Pita.
Di pondok kami. Pita adalah sebuah sanksi. Bagi siapa yang melanggar maka dia harus menyematkan pita di bagian depan kerudungnya. Bahkan di akhir akhir saya menjadi santri, penempatan pita tersebut sudah pindah ke kepala.
Pita pelanggaran memiliki tingkatan tersendiri sesuai warna dan jenis pelanggarannya.
Ada lima jenis warna pita yang wajib diketahui. Yang pertama pita biru. Pita untuk pelanggaran kecil yang berulang ulang misalnya dia telat ke musholla selama 3 kali berturut turut. Dan lain lain pelanggaran yang ringan saja.
Yang kedua, pita coklat. Nah ini jenjang pelanggaran tingkat dua setelah pita biru. Biasanya tahap ini setelah melalui proses pita biru bisa berjenjang menuju pita ini.
Yang ketiga, pita hijau. Nah di jenjang ketiga ini sudah agak lebih berat. Karena biasanya hukumannya ditambah membacakan surat pernyataan di teman se angkatannya.
Yang keempat pita kuning. Di jenjang ini sudah memasuki pelanggaran yang agak berat. Dan pemberian kabar kepada orang tua dan hukumannya mengenakan kerudung merah putih selama lima hari.
Nah, yang di jenjang terakhir ini adalah pita merah. Biasanya pelanggarannya sudah berat begitu, seperti hubungan non mahram, berpakaian ketat ketika liburan dsb. Hukumannya tentu lebih banyak. Selain Pemanggilan orangtua, pelaku pelanggaran tahap tersebut harus mengenakan kerudung merah putih selama satu minggu, apel ke rumah mudir dan Nyai, istighfar 3000 kali, tilawah, membersihkan kamar mandi sekolah.
Nah, semuti' muti'nya saya. Ternyata saya pernah melanggar. Tepatnya ketika itu kelas 3 Intesif. Ya, walau sebenarnya itu salah paham aja sih.
Jadi ceritanya, waktu itu, ada pengumuman bagi seluruh sekretaris dan bendahara konsulat untuk mengumpulkan buku laporan bulanan. Nah, ketika itu syaa menjabat sebagai bendahara konsulat. Eh, ternyata saya dijemput tiba tiba oleh keluarga karena nenek saya meninggal waktu itu. Nah, waktu balik ke pondok lagi kan niatnya saya tidak mau ikut acara muwajjah kayak belajar malam gitu, tapi entah kenapa malam itu, saya ingin menemui Ustadzah Walikelas ketika itu.
Karena saya pikir saya masih pada waktu dikirim dan baru datang, jadi saya terobos aja bagian Baperan ketika itu.
Tanpa ada alasan dan meminta keterangan, nama saya ketika itu langsung dicatat. Dan langsung dihukum berdiri di dekat bundaran.
- - -
Sasaran Latihan:
[1] Salin teks tentang pita pelanggaran di pondok, mulai dari "Jadi ceritanya, waktu" dan terus sampai "Walikelas ketika itu.".
[2] Tuliskan lanjutan teks tentang pita pelanggaran di pondok, dimulai sesudah kalimat terakhirnya.
Baris-baris berikut diambil dari sumber yang berbeda.

Blok Data:
- - -
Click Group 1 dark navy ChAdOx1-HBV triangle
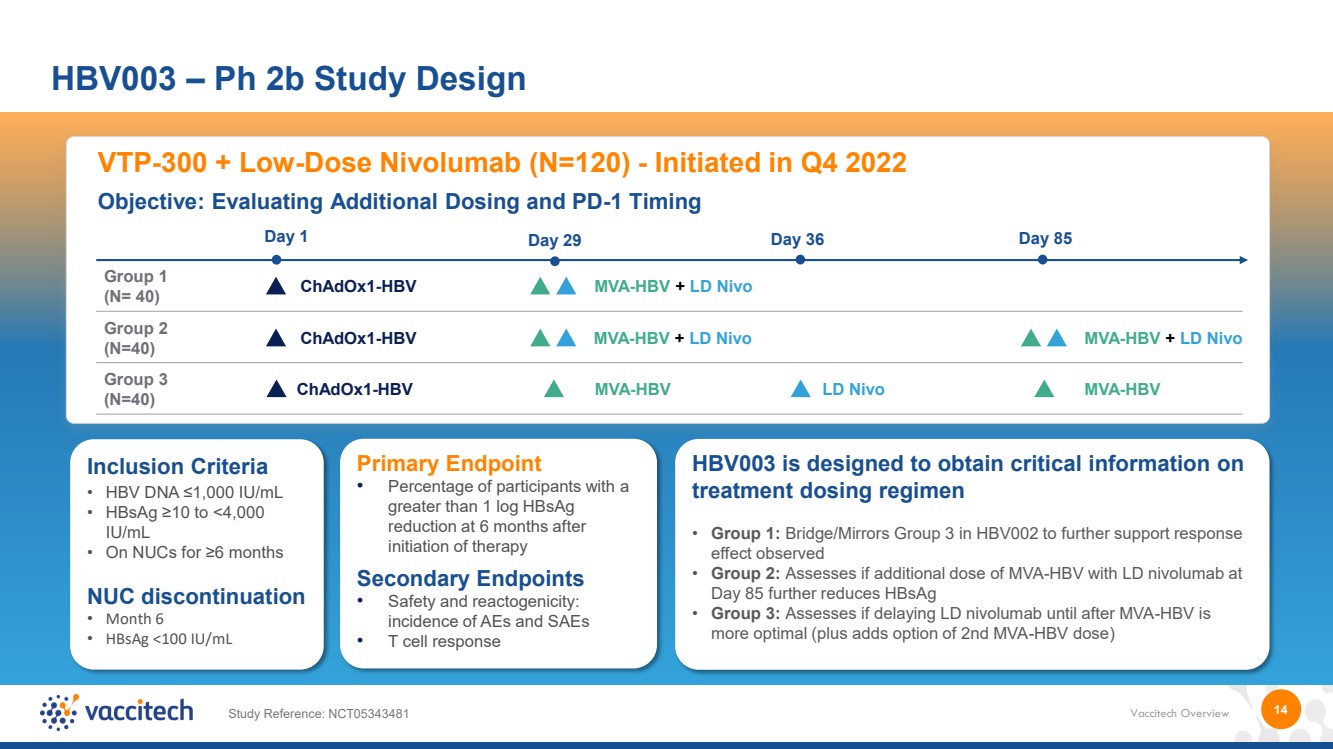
- - -
Jawaban Latihan:
[1]
Jadi ceritanya, waktu itu, ada pengumuman bagi seluruh sekretaris dan bendahara konsulat untuk mengumpulkan buku laporan bulanan. Nah, ketika itu syaa menjabat sebagai bendahara konsulat. Eh, ternyata saya dijemput tiba tiba oleh keluarga karena nenek saya meninggal waktu itu. Nah, waktu balik ke pondok lagi kan niatnya saya tidak mau ikut acara muwajjah kayak belajar malam gitu, tapi entah kenapa malam itu, saya ingin menemui Ustadzah Walikelas ketika itu.

[2]
Kesal sebenarnya, tapi ya, mau bagaimana lagi, pengurus tidak mau mendengarkan penjelasan.
Keesokan harinya, saya dipanggil menuju kamar pengurus. Rayon Zainab Al Huzaimah. Muallimah Rara ketika itu, langsung mentahkim. Beliau memaparkan kesalahan saya bahwa saya tidak mengumpulkan buku bendahara konsulat dan telat ketika muwajjah atau belajar malam.
Saya sudah berusaha memberi penjelasan. Tapi sayangnya, beliau tidak menerima alasan. Akhirnya beliau menyematkan pita biru di kerudung saya. Saya berusaha kuat ketika itu, karena suasana lingkungan sekitar rayon pengurus itu sedang ramai.
Setelah itu, saya langsung berlari ke kamar saya, Rayon Zainab Ridho kamar lima yang berada di lantai dua. Dan menangis sejadi jadinya.
Memakai pita berarti telah melanggar. Saya merasa sangat bersalah kepada kedua orangtua karena sudah melanggar peraturan. Mata saya membengkak. Sipit. Sulit melihat. Sepanjang perjalanan menuju sekolah, dapur, saya selalu menunduk. Malu.
Setiap malam, saya selalu menangis. Meratapi nasib. Heheheheh...
Hingga pada akhirnya, hari demi hari saya mulai terbiasa dan tetap menampakkan bahwa saya adalah orang yang kuat.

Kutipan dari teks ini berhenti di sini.